Instructions for the task
Go through the records and report each line in which the word "yellow" occurs.

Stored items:
<<<<

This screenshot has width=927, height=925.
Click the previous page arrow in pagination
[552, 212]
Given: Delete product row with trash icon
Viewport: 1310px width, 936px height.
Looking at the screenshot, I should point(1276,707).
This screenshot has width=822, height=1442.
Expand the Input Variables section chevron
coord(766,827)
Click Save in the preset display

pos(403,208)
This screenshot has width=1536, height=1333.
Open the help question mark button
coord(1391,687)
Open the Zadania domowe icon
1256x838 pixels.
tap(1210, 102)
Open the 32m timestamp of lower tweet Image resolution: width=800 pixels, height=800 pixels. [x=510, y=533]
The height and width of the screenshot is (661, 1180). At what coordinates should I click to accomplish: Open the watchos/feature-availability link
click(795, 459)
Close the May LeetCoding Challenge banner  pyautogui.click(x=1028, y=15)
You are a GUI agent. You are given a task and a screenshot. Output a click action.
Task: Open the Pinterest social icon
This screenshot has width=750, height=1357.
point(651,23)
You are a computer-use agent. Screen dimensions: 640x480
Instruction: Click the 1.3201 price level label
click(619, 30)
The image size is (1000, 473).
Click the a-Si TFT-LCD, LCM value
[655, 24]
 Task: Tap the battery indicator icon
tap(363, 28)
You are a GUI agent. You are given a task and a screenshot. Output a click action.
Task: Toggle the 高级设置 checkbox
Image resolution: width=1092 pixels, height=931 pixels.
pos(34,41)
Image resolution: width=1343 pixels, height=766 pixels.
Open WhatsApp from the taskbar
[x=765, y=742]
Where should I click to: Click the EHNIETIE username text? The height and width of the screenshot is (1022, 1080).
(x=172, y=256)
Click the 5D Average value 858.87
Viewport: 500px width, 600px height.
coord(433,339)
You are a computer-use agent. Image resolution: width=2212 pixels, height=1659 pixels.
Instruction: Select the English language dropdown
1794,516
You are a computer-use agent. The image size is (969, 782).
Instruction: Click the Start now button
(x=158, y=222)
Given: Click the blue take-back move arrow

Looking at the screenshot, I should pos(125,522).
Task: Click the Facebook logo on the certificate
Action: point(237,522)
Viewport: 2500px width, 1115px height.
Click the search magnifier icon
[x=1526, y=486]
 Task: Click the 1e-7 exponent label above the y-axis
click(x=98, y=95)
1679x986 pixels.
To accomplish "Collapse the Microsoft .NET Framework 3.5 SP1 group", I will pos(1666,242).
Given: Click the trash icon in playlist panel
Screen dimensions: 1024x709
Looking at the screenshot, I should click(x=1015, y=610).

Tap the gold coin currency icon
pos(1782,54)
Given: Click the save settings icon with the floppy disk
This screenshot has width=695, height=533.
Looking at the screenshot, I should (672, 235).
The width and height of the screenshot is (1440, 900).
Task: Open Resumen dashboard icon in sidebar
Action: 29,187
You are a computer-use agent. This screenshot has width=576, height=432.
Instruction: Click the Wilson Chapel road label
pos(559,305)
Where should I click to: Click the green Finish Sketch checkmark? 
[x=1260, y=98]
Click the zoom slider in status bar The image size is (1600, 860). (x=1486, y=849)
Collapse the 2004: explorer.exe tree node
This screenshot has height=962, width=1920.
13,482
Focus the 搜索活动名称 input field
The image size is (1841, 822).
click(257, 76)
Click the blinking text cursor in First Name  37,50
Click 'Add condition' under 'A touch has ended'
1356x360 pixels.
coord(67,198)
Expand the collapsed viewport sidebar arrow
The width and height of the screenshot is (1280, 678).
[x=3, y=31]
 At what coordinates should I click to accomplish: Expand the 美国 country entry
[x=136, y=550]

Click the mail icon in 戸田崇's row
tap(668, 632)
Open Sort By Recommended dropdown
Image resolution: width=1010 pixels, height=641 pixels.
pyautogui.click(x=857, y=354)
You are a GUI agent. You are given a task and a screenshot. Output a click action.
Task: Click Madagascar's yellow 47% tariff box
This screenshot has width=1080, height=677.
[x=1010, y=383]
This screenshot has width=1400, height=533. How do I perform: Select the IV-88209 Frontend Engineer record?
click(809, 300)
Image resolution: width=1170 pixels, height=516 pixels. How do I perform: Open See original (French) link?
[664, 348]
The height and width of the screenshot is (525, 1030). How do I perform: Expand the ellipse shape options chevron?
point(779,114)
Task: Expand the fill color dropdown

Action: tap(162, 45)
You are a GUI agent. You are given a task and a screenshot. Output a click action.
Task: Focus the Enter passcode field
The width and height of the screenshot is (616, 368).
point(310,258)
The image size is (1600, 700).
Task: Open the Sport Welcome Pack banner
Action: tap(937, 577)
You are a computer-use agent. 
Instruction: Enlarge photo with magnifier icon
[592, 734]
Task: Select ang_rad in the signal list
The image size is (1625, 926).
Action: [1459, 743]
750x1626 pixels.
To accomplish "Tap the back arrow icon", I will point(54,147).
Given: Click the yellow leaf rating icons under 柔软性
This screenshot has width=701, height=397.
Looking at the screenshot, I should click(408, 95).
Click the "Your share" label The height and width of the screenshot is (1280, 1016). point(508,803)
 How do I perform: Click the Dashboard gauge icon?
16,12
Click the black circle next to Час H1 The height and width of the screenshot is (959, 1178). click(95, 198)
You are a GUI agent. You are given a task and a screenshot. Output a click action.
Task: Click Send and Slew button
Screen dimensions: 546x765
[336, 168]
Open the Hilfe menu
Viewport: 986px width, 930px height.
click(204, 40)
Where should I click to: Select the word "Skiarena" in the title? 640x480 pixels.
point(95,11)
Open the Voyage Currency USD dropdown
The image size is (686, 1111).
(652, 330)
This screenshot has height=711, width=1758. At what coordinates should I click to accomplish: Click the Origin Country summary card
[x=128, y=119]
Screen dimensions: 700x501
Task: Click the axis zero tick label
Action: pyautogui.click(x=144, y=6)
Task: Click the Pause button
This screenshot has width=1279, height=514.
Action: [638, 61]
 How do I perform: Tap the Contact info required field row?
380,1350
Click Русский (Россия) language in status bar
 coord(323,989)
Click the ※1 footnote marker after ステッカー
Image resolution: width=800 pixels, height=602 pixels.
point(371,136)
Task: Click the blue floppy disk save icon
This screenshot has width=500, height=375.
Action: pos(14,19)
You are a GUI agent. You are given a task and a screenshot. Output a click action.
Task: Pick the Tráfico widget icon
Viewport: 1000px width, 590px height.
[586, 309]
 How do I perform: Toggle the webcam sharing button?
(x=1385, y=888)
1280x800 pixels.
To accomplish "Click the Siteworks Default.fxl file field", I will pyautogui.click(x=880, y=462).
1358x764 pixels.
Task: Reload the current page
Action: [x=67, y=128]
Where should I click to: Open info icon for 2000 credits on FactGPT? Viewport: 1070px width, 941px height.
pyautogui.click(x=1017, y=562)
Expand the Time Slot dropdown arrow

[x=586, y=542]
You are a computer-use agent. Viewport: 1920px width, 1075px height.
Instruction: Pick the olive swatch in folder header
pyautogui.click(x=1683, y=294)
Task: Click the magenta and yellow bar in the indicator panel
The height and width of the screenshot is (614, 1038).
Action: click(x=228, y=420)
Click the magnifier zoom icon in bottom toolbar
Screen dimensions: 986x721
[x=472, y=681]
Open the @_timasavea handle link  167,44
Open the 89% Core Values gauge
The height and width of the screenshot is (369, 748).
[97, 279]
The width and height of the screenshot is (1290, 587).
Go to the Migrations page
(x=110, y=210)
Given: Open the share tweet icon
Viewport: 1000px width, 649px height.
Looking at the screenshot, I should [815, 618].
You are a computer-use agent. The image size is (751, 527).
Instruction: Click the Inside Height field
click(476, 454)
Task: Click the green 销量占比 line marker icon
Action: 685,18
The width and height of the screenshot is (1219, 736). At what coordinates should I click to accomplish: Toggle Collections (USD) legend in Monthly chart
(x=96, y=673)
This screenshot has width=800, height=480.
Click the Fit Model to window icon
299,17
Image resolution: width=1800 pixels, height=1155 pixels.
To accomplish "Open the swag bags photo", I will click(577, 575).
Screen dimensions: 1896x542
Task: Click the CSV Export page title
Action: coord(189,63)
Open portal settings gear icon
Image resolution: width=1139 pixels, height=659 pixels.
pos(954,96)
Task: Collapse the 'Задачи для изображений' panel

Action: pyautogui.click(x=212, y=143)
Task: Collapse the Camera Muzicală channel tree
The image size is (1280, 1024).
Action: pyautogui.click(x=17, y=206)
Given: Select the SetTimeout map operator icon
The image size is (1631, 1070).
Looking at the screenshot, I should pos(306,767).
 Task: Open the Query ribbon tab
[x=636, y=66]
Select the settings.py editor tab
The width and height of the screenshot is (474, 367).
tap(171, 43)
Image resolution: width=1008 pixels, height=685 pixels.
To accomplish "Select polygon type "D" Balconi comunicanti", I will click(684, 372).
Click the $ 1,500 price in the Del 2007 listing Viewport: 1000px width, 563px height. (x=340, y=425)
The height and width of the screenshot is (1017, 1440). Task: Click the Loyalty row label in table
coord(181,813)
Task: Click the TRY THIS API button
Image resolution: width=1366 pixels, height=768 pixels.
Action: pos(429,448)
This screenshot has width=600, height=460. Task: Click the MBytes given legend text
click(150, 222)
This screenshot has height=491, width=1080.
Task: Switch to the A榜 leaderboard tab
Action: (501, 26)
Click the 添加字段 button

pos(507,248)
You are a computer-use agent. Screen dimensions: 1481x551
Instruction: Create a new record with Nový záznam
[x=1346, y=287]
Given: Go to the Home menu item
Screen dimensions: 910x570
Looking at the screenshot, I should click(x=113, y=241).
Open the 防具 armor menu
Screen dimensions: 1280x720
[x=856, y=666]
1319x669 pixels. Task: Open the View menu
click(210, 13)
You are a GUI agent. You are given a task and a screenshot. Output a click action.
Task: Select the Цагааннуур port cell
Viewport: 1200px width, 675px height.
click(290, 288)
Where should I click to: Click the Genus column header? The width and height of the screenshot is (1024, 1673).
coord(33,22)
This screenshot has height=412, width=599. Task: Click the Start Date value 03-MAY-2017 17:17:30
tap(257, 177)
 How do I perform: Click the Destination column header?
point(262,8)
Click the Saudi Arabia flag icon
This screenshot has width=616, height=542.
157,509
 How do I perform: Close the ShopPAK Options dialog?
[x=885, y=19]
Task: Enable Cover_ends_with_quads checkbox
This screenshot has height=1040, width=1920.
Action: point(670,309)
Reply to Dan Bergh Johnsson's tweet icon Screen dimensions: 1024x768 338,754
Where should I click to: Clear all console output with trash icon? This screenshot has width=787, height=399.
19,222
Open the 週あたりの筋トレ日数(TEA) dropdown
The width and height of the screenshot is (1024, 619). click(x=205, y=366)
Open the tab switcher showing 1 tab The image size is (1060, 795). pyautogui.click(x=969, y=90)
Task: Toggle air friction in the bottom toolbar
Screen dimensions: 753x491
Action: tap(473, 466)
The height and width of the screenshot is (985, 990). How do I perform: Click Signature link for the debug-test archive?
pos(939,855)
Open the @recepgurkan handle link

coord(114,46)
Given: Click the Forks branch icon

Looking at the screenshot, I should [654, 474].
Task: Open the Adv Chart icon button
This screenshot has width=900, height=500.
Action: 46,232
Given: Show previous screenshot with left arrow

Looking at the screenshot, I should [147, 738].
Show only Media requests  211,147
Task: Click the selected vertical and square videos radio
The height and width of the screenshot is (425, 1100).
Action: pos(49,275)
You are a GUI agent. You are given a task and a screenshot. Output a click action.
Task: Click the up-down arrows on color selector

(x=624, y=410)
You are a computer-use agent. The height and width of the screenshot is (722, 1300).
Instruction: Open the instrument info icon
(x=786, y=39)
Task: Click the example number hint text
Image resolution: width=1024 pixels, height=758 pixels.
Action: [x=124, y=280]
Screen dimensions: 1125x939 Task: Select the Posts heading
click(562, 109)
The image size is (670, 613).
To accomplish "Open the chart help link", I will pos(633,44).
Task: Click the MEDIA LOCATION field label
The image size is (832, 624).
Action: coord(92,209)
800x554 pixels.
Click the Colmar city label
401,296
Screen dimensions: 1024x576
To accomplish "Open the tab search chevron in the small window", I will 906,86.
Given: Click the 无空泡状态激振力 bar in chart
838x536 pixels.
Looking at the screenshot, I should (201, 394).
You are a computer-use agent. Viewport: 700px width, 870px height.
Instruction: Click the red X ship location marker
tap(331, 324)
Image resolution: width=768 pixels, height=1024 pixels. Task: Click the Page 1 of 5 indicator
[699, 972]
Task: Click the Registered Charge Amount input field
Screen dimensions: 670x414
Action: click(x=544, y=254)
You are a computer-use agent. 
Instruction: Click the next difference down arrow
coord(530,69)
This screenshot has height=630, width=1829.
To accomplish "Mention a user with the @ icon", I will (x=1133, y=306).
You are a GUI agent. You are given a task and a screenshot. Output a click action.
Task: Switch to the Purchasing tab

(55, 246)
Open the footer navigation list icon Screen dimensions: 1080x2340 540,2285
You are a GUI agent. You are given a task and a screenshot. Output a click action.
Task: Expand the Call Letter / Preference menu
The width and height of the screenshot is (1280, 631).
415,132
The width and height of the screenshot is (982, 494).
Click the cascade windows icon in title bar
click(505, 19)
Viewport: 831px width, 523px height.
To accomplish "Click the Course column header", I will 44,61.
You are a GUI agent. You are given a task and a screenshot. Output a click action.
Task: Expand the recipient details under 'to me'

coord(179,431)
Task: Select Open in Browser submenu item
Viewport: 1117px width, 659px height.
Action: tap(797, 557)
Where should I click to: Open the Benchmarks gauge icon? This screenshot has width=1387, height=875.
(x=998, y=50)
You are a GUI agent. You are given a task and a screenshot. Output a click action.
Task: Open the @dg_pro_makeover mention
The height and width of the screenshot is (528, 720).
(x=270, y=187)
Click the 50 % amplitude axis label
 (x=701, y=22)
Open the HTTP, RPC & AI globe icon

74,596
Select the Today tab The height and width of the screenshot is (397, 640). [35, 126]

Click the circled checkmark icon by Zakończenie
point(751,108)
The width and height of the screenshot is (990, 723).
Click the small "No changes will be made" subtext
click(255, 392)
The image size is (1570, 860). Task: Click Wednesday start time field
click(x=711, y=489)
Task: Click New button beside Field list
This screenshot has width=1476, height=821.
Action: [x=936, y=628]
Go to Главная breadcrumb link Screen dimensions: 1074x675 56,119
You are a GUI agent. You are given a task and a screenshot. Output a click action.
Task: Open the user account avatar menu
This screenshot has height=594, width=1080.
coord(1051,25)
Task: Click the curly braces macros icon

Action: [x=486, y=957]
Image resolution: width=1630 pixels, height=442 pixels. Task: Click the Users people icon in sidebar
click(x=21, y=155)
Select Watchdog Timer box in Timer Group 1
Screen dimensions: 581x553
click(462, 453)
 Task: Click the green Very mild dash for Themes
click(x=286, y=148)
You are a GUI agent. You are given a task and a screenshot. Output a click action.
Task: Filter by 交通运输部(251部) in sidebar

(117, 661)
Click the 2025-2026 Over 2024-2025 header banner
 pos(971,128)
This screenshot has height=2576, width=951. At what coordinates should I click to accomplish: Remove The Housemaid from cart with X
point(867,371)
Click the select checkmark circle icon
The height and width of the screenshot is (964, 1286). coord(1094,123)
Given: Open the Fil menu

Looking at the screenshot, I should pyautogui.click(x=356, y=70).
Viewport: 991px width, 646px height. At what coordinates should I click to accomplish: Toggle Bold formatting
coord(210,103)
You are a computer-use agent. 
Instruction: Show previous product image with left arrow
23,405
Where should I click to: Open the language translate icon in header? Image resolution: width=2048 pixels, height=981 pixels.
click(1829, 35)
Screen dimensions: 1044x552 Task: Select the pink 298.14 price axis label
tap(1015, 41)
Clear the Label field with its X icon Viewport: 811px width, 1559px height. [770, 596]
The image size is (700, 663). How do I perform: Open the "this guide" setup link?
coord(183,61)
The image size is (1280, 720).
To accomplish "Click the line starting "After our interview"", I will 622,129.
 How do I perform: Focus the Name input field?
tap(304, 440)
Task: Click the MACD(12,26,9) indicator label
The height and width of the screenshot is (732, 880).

>>>>

Written solution
Task: Click Madagascar's yellow 47% tariff box
Given: Click the yellow leaf rating icons under 柔软性
Task: Click the magenta and yellow bar in the indicator panel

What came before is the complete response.